Design Snobs Assemble: Collectible Has Touched Down in NYC

person walking through a room featuring installations curated by collectible, blurry because of camera exposure settings
International Design Fair Collectible Lands in NYCSimon Leung

September is a notoriously jam-packed month in the creative industries (NYFW, Paris Design Week, London Design Festival...you get it), and Collectible—the world’s only fair dedicated to contemporary collectible design, founded by Clélie Debehault and Liv Vaisberg—jumped on the bandwagon in a major way. Through September 8, their annual exhibition (which had its past seven iterations in Brussels) has placed itself firmly in Manhattan’s newest art space, Water Street Projects.

“Collectible is more than just a commercial fair. Over the past seven years, we’ve built a strong community of designers, galleries, collectors, curators, and enthusiasts of contemporary design,” the cofounders tell us. “Our goal is to bring that same sense of community to the U.S., fostering connections and creating bridges across the ocean.”

After all, despite buzzwords like globalization, European and American design approaches are not mirror images of each other. Per Debehault and Vaisberg, “European designers tend to experiment with materials in ways that result in more tech-driven designs—often blending craftsmanship with the digital world. This contrasts with the more organic lines often seen in U.S. design.” The duo wanted to create a fusion of such approaches, and thus a place ripe with inspiration, via Collectible.
==================================================
**WHAT YOU SHOULD DO**
Copy out the whole article about the Collectible design fair's arrival in New York, word for word.

**SUPPLIED INFORMATION**
==================================================
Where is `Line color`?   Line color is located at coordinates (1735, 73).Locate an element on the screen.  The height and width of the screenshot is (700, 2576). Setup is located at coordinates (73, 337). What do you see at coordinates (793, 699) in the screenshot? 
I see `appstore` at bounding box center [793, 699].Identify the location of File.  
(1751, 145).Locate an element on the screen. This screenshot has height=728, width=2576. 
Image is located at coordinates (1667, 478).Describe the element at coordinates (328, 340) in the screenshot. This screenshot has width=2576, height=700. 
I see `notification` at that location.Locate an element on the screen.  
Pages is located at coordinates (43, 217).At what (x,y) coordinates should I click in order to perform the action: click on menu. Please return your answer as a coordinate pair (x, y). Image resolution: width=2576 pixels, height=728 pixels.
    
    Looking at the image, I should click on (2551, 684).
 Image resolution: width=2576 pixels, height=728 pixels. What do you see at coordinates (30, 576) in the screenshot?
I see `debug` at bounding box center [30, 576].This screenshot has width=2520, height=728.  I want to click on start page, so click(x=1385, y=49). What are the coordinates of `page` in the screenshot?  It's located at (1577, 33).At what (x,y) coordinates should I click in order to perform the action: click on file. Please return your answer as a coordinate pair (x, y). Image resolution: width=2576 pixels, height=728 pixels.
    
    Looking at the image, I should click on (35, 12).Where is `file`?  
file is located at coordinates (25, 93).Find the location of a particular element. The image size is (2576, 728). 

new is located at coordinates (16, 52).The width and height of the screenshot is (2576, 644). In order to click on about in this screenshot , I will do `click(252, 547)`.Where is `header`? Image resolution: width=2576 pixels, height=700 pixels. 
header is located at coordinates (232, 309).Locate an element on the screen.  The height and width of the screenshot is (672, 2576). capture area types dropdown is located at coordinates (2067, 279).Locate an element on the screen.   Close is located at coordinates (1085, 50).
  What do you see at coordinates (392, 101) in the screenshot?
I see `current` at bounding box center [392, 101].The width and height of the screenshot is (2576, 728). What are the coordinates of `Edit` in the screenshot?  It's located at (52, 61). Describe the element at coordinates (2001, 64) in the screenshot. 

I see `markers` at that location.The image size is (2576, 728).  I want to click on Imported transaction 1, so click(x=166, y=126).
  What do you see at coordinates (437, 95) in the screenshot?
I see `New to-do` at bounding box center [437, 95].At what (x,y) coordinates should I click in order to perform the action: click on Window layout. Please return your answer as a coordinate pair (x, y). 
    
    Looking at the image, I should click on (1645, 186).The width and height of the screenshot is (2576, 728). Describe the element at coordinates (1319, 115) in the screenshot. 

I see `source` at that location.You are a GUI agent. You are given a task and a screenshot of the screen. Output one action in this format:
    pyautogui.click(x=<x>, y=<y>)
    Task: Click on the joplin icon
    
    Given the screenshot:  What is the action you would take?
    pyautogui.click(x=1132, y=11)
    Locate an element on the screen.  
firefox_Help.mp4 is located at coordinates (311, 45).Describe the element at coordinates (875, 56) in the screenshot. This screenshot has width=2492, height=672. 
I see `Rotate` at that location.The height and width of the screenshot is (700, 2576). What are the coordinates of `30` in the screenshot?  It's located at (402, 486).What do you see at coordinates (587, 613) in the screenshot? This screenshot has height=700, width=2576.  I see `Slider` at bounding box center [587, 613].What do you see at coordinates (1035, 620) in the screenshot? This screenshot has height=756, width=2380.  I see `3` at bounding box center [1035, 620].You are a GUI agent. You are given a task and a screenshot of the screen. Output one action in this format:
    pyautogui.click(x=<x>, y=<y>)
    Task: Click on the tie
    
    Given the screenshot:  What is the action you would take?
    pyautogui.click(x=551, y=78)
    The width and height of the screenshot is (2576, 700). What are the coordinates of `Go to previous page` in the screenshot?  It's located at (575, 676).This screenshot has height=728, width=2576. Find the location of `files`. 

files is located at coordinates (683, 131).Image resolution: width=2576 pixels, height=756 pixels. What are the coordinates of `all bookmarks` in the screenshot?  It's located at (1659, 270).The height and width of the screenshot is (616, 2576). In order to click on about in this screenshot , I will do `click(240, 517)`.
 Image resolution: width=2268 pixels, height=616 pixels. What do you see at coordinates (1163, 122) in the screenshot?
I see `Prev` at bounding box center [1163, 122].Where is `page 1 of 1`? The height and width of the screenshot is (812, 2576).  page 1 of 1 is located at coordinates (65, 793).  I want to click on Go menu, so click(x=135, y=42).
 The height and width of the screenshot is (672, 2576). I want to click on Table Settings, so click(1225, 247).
==================================================
**TASK OUTPUT**
Design Snobs Assemble: Collectible Has Touched Down in NYC

person walking through a room featuring installations curated by collectible, blurry because of camera exposure settings
International Design Fair Collectible Lands in NYCSimon Leung

September is a notoriously jam-packed month in the creative industries (NYFW, Paris Design Week, London Design Festival...you get it), and Collectible—the world’s only fair dedicated to contemporary collectible design, founded by Clélie Debehault and Liv Vaisberg—jumped on the bandwagon in a major way. Through September 8, their annual exhibition (which had its past seven iterations in Brussels) has placed itself firmly in Manhattan’s newest art space, Water Street Projects.

“Collectible is more than just a commercial fair. Over the past seven years, we’ve built a strong community of designers, galleries, collectors, curators, and enthusiasts of contemporary design,” the cofounders tell us. “Our goal is to bring that same sense of community to the U.S., fostering connections and creating bridges across the ocean.”

After all, despite buzzwords like globalization, European and American design approaches are not mirror images of each other. Per Debehault and Vaisberg, “European designers tend to experiment with materials in ways that result in more tech-driven designs—often blending craftsmanship with the digital world. This contrasts with the more organic lines often seen in U.S. design.” The duo wanted to create a fusion of such approaches, and thus a place ripe with inspiration, via Collectible.